Cette «barbarisation» de la violence souveraine, déjà globalement manifeste, commence depuis un certain temps à atteindre les centres du capitalisme mondial, jusqu’ici encore assez «arriérés».

L’arsenal juridique de l’anti-terrorisme mobilisé contre les «inculpés de Tarnac» ainsi que contre les inculpés du mois de janvier 2008 et tant d’autres est en construction depuis longue date. Il possède un caractère typiquement d’exception, comme celui de Guantanamo, de vigi-pirate et de nombreuses autres armes pour combattre le «mal». En France, les personnes aujourd’hui sous la coupe d’une inculpation, voire d’une condamnation de ce type et croupissant en prison, la plupart de religion musulmane et accusés d’être des «islamistes», se comptent apparemment par centaines.

La simulation du commandant qui a «tout sous contrôle» a besoin de ces faits-divers. Ainsi, l’offensive médiatico-policière contre l’ «ultragauche», qui peut paraître aujourd’hui un coup d’épée dans l’eau, peut être suivie d’imprévisibles rebondissements. N’oublions pas que l’État, en temps de crise, a toujours tout fait pour se construire, au propre comme au figuré, un ennemi à son goût et lui donner une tête visible.

Derrière le tapage médiatique autour d’une opération «anti-terroriste» dénoncée de tous côtés se tiennent donc – sur fond de récession à peine voilée par des noëleries abjectes d’une fin d’année catastrophique – une réalité sociale et économique anomique et la velléité de l’État d’être à la hauteur de la situation. Depuis, nous assistons à une sorte de guignol de la terreur people, dans lequel des personnalités, du PS aux Verts en passant par de nombreuses figures de la contestation médiatico-démocratique, s’insurgent contre les «dérives» de l’État de Droit. Cela permettra peut-être de faire sortir des gens de prison et de faire tomber les inculpations «anti-terroristes» de quelques-uns, mais enfermera encore et toujours la critique dans l’affirmation des principes de la démocratie moderne, de l’État de Droit et de toutes les catégories de la société marchande.

Pour les temps à venir, il est urgent de ne pas oublier que l’État a souvent été pris la main dans le sac d’affaires bien douteuses et qu’il s’est rarement privé de co-organiser ce dont il avait besoin.

Dans l’absence de perspective actuelle, le recrutement pourra s’avérer facile.
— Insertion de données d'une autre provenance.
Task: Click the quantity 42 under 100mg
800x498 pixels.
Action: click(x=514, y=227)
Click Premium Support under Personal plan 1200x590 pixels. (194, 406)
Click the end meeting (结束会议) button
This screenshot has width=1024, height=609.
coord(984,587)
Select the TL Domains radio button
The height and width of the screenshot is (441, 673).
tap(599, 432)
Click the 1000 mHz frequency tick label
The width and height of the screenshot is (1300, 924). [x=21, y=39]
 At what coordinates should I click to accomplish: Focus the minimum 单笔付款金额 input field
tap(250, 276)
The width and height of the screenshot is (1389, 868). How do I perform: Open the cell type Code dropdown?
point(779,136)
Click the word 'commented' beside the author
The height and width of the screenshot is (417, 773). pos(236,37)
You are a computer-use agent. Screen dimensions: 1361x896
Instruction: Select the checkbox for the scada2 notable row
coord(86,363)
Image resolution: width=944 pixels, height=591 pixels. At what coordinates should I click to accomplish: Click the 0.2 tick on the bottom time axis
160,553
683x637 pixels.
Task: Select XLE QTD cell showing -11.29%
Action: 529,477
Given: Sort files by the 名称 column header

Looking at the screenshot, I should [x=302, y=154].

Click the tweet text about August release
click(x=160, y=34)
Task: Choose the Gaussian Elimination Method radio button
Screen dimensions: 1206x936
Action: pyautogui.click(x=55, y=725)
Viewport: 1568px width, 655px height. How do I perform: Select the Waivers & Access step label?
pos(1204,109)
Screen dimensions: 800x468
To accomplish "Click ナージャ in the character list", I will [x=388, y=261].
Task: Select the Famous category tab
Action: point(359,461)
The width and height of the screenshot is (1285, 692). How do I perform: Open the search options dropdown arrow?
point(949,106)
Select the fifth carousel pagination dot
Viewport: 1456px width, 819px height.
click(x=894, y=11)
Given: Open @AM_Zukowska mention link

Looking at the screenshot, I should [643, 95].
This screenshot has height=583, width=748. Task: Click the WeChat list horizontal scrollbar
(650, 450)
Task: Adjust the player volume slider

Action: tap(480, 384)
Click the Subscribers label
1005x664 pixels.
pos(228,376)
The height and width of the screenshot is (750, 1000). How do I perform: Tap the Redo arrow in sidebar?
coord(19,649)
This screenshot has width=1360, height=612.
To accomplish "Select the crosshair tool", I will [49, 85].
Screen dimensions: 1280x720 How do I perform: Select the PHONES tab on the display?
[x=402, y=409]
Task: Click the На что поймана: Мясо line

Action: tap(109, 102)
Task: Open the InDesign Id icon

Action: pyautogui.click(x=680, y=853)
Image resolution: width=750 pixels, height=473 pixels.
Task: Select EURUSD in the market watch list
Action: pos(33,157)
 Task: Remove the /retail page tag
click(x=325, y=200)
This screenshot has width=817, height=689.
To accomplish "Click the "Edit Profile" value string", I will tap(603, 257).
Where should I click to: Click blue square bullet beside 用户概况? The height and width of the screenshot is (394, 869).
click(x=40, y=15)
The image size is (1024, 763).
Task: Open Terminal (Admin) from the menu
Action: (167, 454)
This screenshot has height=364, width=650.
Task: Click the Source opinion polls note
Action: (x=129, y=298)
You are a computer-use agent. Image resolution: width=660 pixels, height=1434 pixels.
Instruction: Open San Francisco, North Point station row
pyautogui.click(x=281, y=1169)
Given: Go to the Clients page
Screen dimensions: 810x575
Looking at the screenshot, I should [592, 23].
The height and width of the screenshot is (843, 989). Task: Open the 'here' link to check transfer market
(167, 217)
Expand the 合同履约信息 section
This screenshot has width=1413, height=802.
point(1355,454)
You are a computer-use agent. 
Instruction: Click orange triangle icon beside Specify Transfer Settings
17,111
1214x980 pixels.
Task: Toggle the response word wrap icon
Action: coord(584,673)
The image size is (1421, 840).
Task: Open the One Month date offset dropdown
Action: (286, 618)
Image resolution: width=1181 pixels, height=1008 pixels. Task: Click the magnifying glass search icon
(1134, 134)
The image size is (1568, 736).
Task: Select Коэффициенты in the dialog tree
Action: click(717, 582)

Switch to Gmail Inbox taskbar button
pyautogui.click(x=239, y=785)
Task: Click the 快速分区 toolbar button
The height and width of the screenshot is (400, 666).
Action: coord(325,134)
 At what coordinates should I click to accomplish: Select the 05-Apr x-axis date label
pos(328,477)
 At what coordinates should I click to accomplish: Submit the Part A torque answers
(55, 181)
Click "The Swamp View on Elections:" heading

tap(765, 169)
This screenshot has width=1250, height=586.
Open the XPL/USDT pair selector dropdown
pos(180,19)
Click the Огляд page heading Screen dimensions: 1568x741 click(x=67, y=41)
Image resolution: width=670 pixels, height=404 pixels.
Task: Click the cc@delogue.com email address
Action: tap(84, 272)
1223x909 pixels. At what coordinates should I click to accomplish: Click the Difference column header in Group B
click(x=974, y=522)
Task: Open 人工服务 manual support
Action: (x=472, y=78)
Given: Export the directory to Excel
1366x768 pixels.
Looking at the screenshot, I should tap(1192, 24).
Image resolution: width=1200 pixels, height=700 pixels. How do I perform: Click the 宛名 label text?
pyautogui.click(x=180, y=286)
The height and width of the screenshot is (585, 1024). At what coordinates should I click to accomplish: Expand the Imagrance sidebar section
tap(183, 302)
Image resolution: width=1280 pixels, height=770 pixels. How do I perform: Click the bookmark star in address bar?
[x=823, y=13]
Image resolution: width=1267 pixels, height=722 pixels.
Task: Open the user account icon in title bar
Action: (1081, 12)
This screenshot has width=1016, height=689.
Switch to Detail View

Quand la société se décompose, beaucoup sont prêts à s’accrocher au plus invraisemblable, à se (laisser) raconter des histoires à droite et à gauche comme ailleurs.

Qu’en escompte-t-on? La recrudescence d’une «lutte armée» groupusculaire, d’une «question de la violence» sans contenu et de «pratiques de la clandestinité» impuissantes, d’un ennemi intérieur bien commode, facile à provoquer, voire à manipuler puis à exploiter dans la mise au pas sociale? Un climat de peur, de violence et de suspicion permettant n’importe quelle intervention répressive, toute la panoplie de l’État d’exception et de contrôle? La simulation de l’État fort en proie à une opposition dangereuse et rendre, par là même, impossible toute perspective d’un changement effectivement radical?

Ces constructions paranoïaques qui, on le sait, font beaucoup de bruit et de dégâts, représentent rarement le terreau d’une pensée plus qu’élémentaire et empêchent souvent une véritable critique pratique de voir le jour, ce qui pourtant est plus que jamais nécessaire.

Les révoltes qui viennent ne seront pas à considérer par rapport à l’extrémisme de leur forme, mais par rapport à la radicalité de leur contenu.